AGENCE FRANCE PRESSE
Published — Sunday 25 November 2012
Last update 26 November 2012 1:52 pm
SUSPENDED between two trees along the Seine River in Paris, a graffiti mural flexes slightly in the breeze.
It’s painted on plastic wrap — up close you can see little folds in the overlapping layers — wrapped around the trunks and pulled taut to create a new “wall” in front of the stone behind it. It’s called CelloGraff.
Paris is known for its art, but usually evokes visions of grand museums, and masterpieces by artists like Leonardo Da Vinci or Pablo Picasso.
Leaning against a wall in a Parisian cafe, wearing jeans and a beat up jacket, Astro says brushes don’t interest him.
But give him a few cans of spray paint and a roll of plastic wrap and his work explodes with color, and is more detailed than seems possible with a spray can.
Astro Greg has been tagging since he was 18, starting out like most graffiti artists, as a vandal. He and CelloGraff co-creator Alex Kanos have known each other for ten years.
Kanos’s story is similar. He did his first tag, “Chikanos,” in high school, but what he considers his first real piece, the letters KNS and a manga-inspired character, at 20. “It was horribly awkward, like all first pieces,” he admits.
Museums like The Louvre might as well have been in another country for all the influence they had on Kanos, growing up on the northern outskirts of the city.
“In the suburbs the only artists that we really had access to were graffiti artists,” he said, adding that was in awe of the work he saw on the street.
“It was the kind of thing where I thought, ‘if I had the tools, I’d copy that right away’,” he said.
Kanos graduated from Paris’s prestigious Ecole Nationale Superieure des Beaux-Arts (National School of Fine Art), where he first started experimenting with plastic wrap as a medium.
A few years later, in 2009, he returned to the material and, with Astro, started using it to construct walls for graffiti murals, often using trees as posts, stretching the plastic between them. Then they paint the new wall like any other.
Astro and Kanos realized they could build walls wherever they wanted, and take their time without having to worry about the police, because they were no longer doing anything illegal.
“We had decided that we wanted to do more elaborate pieces while a lot of our friends stayed on the vandal route,” said Kanos.
They wanted to continue working in public places.
In France defacing a building can cost the tagger 1,500 euros ($ 1,960) in fines for a mild offense, or reach extremes of 30,000 euros ($ 39,000) and two years in prison.
Graffiti removal costs Paris more than four million euros ($ 5m) a year with three different companies employed to clean more than 200,000 square meters (2.15 million square feet) of walls annually.
That’s what happens in a city that Astro says is saturated with taggers.
Since emerging in the 1980s, modern graffiti has flourished, and developed a wide range of styles.
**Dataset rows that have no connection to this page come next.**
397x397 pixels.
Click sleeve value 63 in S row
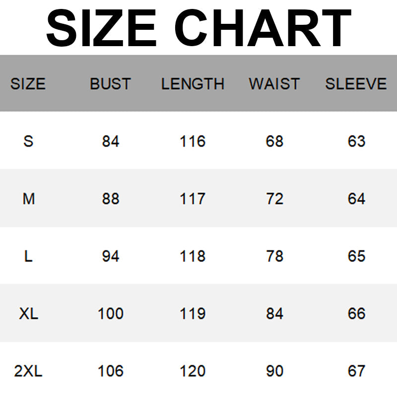point(356,141)
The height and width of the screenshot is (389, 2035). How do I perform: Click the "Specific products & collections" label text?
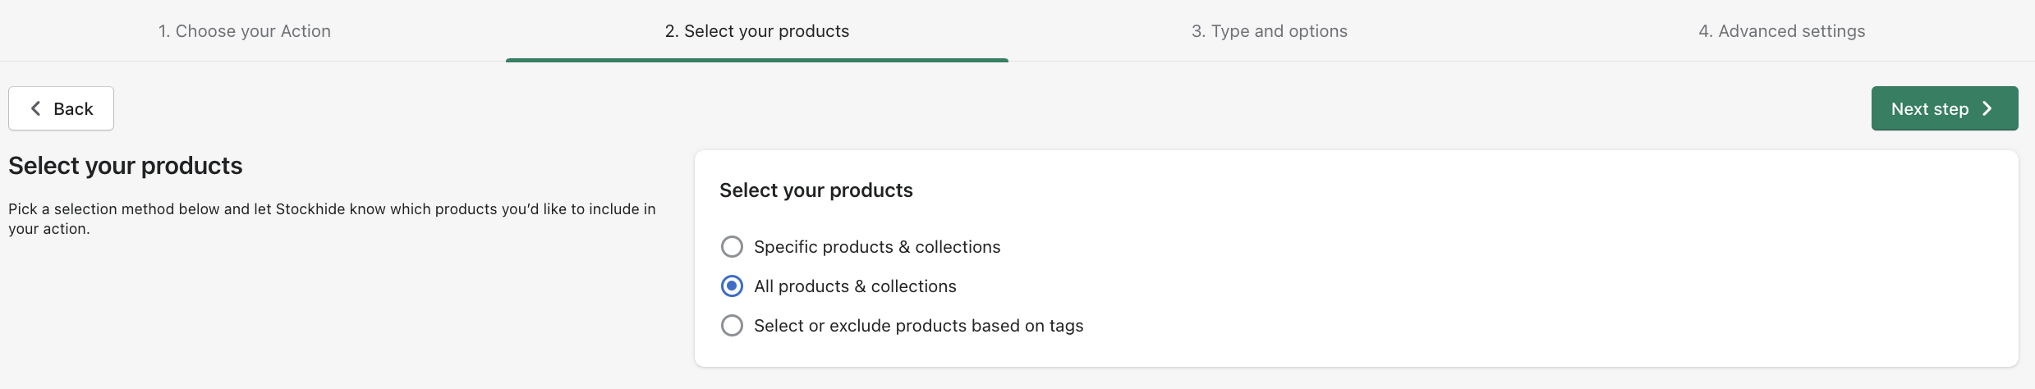[x=877, y=247]
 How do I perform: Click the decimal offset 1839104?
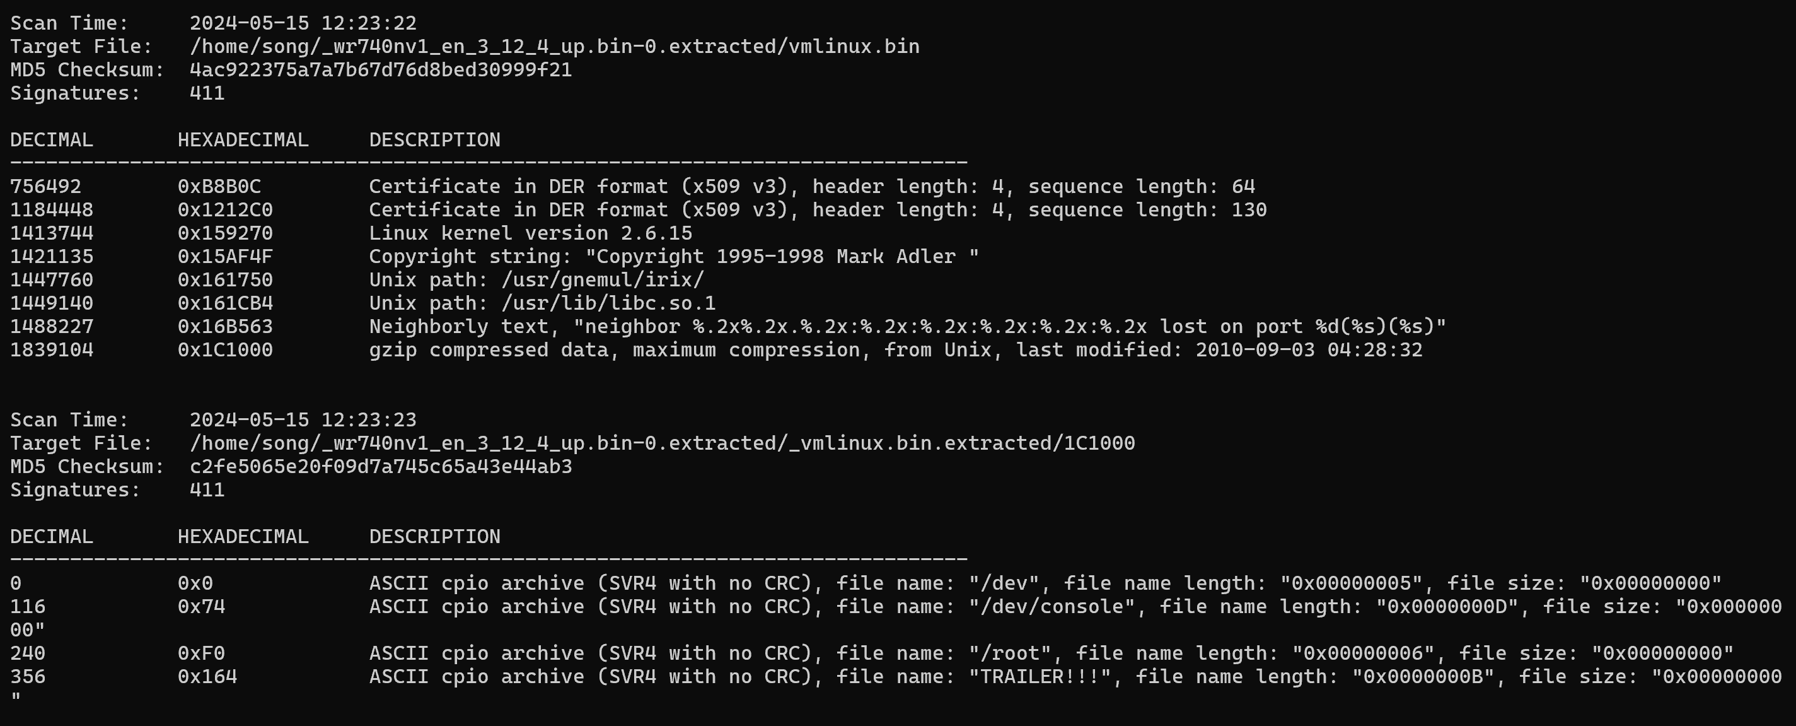coord(52,350)
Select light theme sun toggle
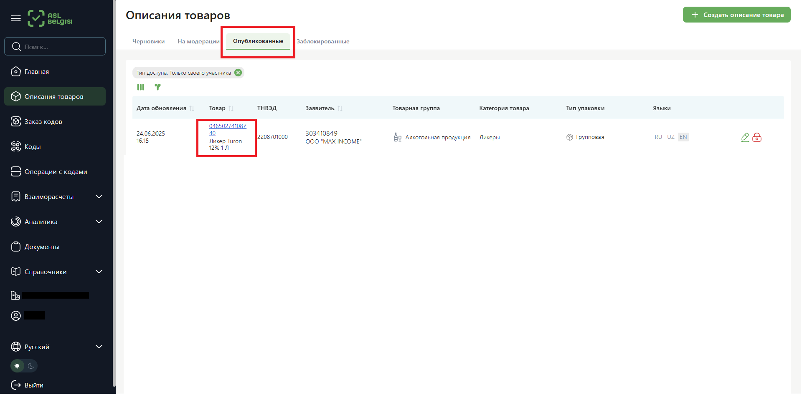Image resolution: width=802 pixels, height=395 pixels. (17, 366)
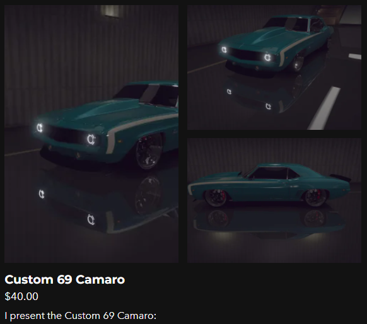Click rear wheel with red caliper in side-profile
This screenshot has width=367, height=324.
pyautogui.click(x=315, y=198)
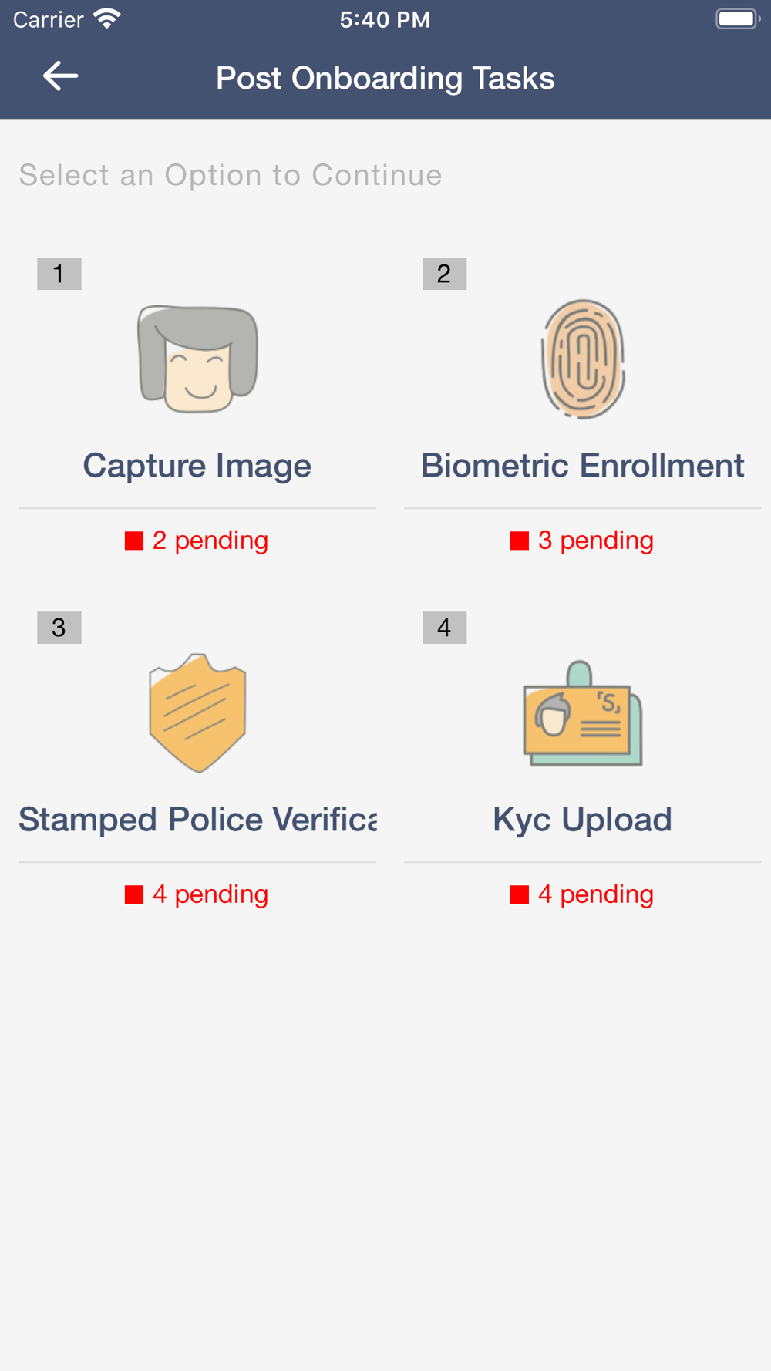Open the Capture Image face icon
The width and height of the screenshot is (771, 1371).
pos(197,359)
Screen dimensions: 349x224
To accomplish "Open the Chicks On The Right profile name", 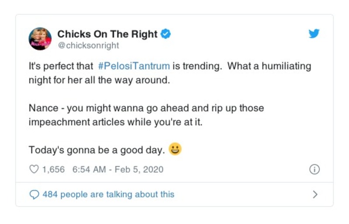I will pyautogui.click(x=107, y=34).
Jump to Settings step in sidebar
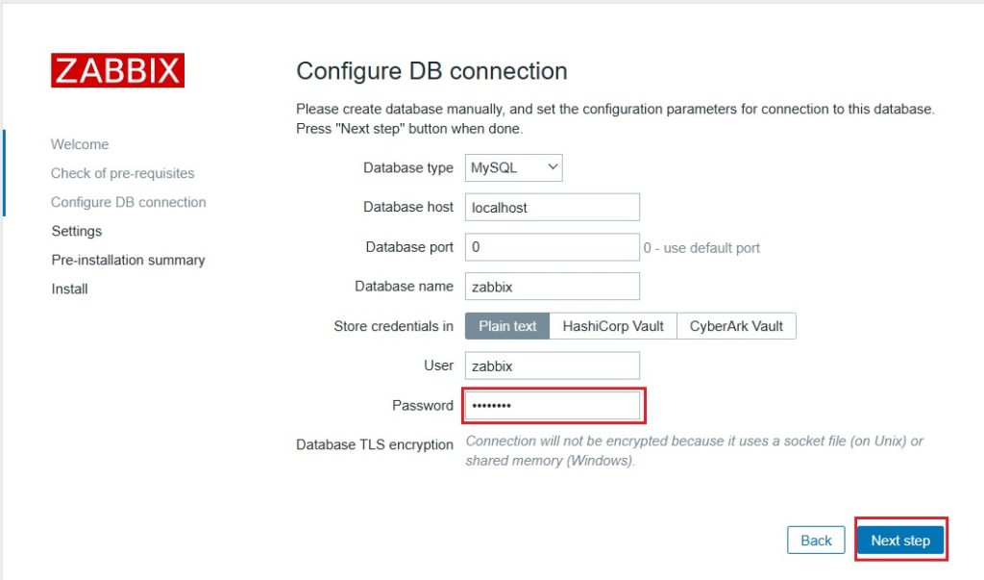984x580 pixels. pyautogui.click(x=77, y=231)
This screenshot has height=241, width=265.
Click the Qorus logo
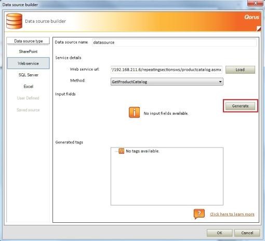coord(251,17)
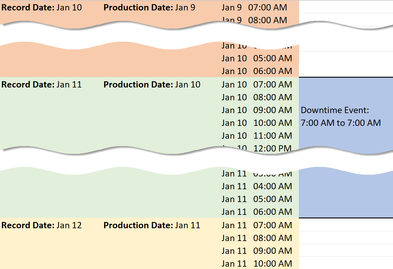Click the Jan 10 08:00 AM entry

[257, 97]
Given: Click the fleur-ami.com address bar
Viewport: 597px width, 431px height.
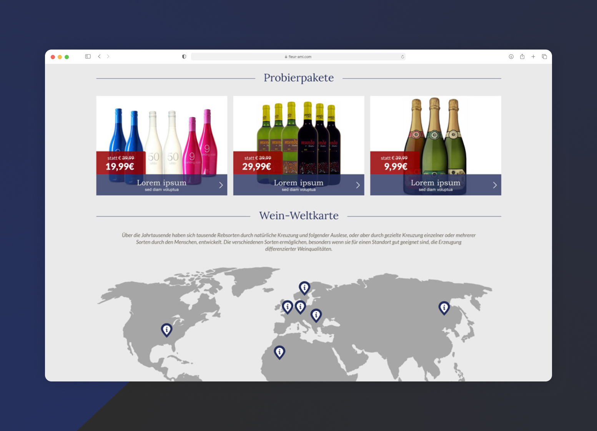Looking at the screenshot, I should click(x=298, y=56).
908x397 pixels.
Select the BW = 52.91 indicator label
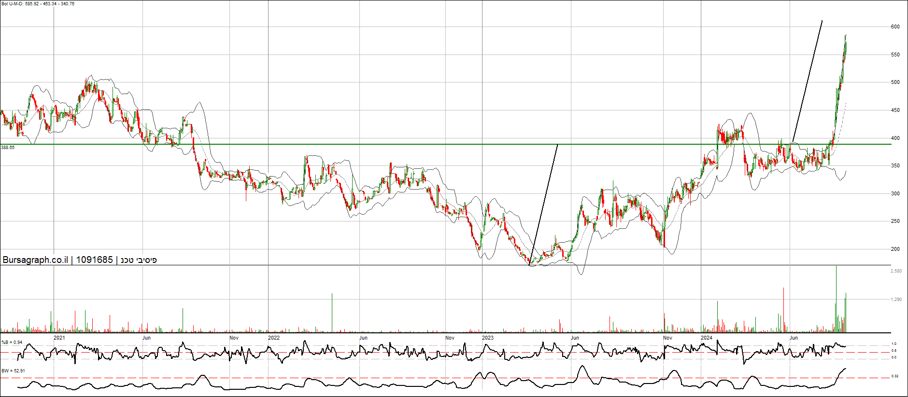[13, 371]
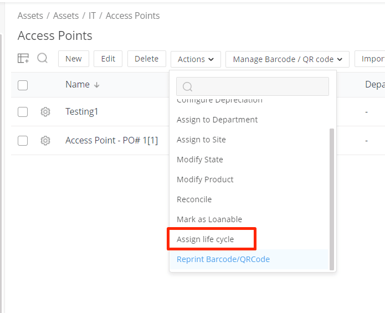Image resolution: width=385 pixels, height=313 pixels.
Task: Open the Testing1 asset link
Action: [82, 112]
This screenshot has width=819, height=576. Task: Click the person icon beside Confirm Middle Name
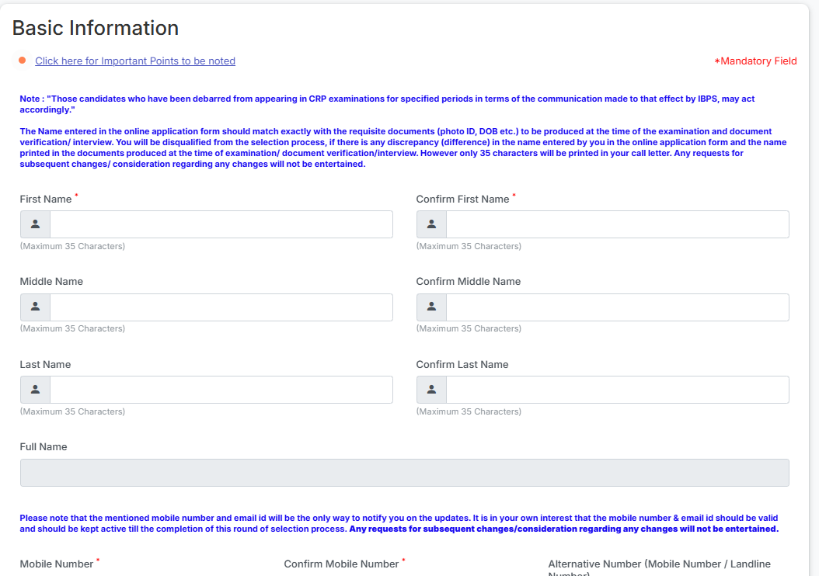[431, 307]
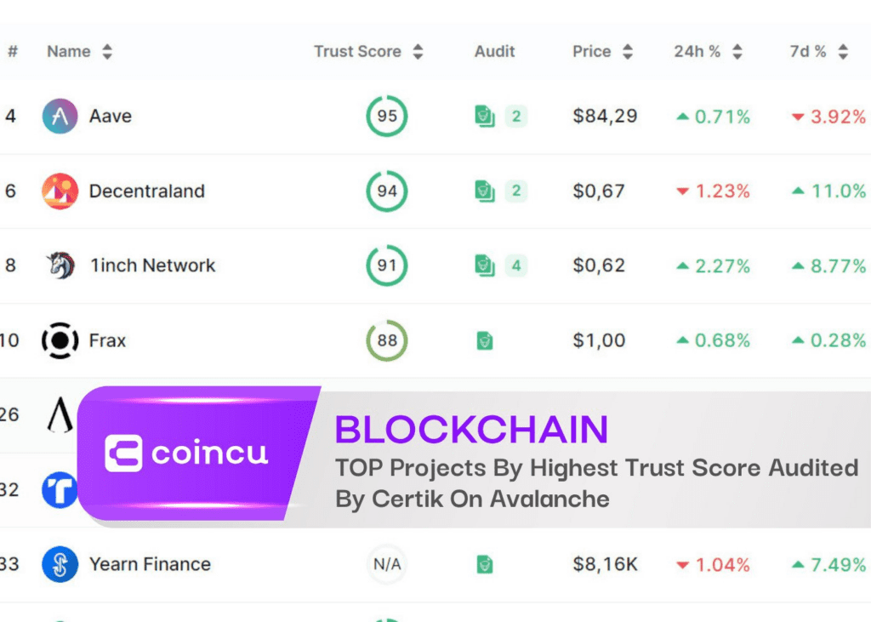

Astro describes his work as wild style, featuring tight designs, angular, abstract letters, and bright colors. It’s not easy to read what his pieces say, but that’s part of the point.
“If you’ve been doing graffiti your whole life simple letters are boring, that’s one thing,” Astro said
“But whether you use complicated letters or not it’s about having a personal style.”
With Astro nodding in agreement, Kanos adds: “It’s a more of a message between taggers; it’s not for everyone.
“We’re trying to push the boundaries between forming letters and abstraction. If you feel something but don’t understand (the words), that’s perfect.”
Cellophane offers different opportunities to push those boundaries. The walls can be shaped by the artist, bent around corners to create different forms.
Clear cellophane allows whatever is behind the piece to show through, and potentially become an element of the design.
For sanitation workers clean up consists merely of cutting down the plastic and throwing it away.
Around Europe other graffiti artists have got in on the action.
In a piece by Hungarian artist Fat Heat, a vulture perches on a branch in mid air, and is visible from both front and back.
The Swiss group Desstres enclosed the rectangular base of a canopy in cellophane, giving them four walls to work with.
Astro and Kanos are now sponsored by a spray paint company, and invited to demonstrate CelloGraff at festivals in Europe and North America.
They have won awards for their work from Artaq, an organization that promotes urban art and is hosting a festival in Paris Nov. 20-27 where the duo will showcase their work.